The baguette was awarded special cultural protection by the United Nations Wednesday — joining the culinary ranks of the delicious Neapolitan pizza in Italy and Kimchi in Korea.

The country’s long crusty loaf was recognized as an “essential” part of French culture by UNESCO’s due to its generational “craftsmanship” and “artisanal know-how.”

“It’s kind of a way of life,” the organization’s director general, Audrey Azoulay, told CNN.

“There is always a boulangerie nearby, you can go and buy fresh affordable bread and you meet people, meet with bakers, it’s a very important element of social cohesion.”

It took six years for the country to collect and submit proper documentation to get its famous bread on the UN’s so-called Intangible Cultural Heritage list, she said.

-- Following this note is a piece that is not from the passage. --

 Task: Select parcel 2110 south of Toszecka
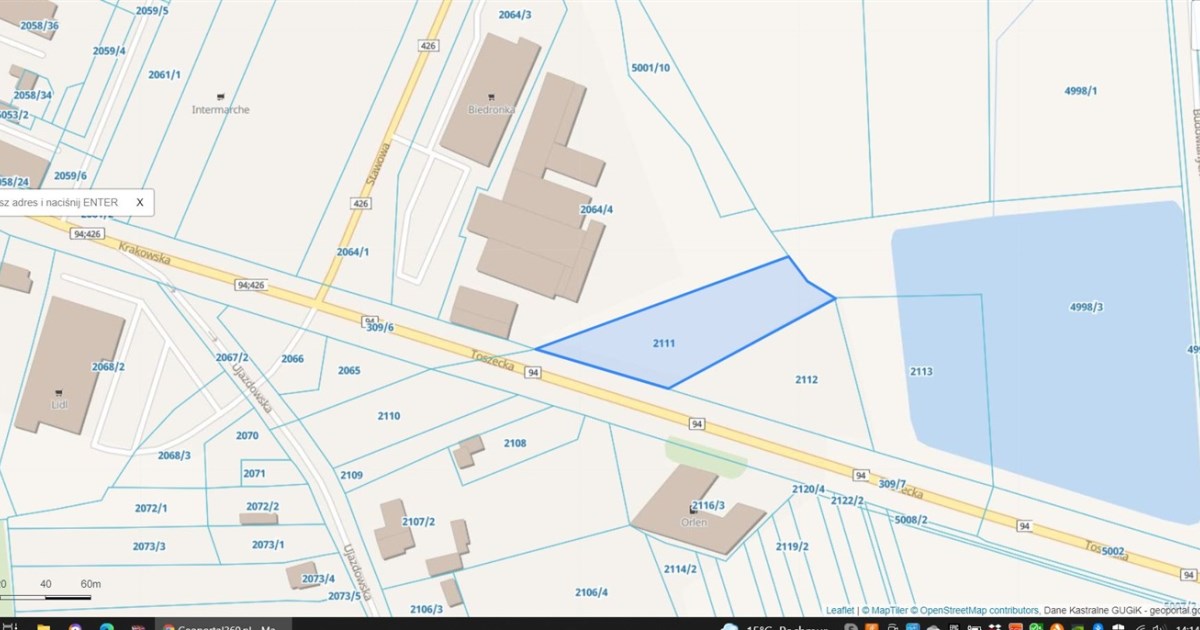pyautogui.click(x=389, y=416)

“This will make people realize that this regular baguette that they know very well, is something precious,” Azoulay said. “It comes from history and it has character and it’s important to made the public aware of this, to be proud of it.”

 Baker preparing baguettes.
French baguettes have cultural history, craftsmanship and character, UNESCO says.
Getty Images

Other regional foods that made the cultural heritage list include Belgian beer, the “Mediterranean diet” and Arabic coffee.

To meet the definition of a traditional baguette in France, a loaf must be made with just four ingredients  — flour, water, salt and yeast — and made on site at a boulangerie.